Mr Bernanke says that this will not cause inflation, but nobody outside the US believes him as they are already seeing it take a hold.

There are two capital flows going on right now that were not seen last year. One is a temporary retreat out of emerging markets and the other is a more permanent exodus out of bonds.

Governments are not trusted. Governments print money and trash the currency. Governments effectively steal money from their hard working and prudent savers and give it away to Wall Street predators. This is no way to win an election.

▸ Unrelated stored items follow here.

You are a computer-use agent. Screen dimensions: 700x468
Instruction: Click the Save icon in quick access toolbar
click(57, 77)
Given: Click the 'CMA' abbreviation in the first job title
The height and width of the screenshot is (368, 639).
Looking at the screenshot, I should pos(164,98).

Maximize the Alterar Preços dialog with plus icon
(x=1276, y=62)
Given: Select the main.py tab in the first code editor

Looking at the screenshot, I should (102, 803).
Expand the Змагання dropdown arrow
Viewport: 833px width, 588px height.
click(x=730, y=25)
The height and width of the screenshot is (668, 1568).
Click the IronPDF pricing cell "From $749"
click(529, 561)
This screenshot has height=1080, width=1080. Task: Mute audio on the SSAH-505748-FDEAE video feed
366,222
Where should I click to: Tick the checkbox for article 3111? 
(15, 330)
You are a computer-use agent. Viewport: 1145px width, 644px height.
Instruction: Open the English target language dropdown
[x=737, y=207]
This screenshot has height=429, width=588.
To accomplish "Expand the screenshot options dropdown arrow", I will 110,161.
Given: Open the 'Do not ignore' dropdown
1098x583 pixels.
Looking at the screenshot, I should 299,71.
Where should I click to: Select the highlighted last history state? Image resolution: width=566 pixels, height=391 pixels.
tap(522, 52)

Unlike the leopard, if the incumbent President wants to stay on, he will have to change his spots. He now has to stand for small government that will cut its spending and get out of the way of the animal spirits that can save the economy. He will have to say he will cut some of the big four spending agencies: medicaid, medicare, social security and defence.

When the yield on the 30-year US Treasury bond backed up to 4.7%, it broke the 10-year moving average or primary downtrend in the bond market. If this move overshoots to 5% the signal will be crystal clear.

The Fed may worry about high unemployment and falling house prices, but everybody else has already got inflation on their radar screens.

In this environment we do not want bonds, we need real assets. That is why so much money is going into equities even though most of them are not that cheap. They are the least bad option. Bonds are worst.

Unless the Fed intervenes aggressively to drive long rates right down again, the bond king is dead and the equity king will be crowned.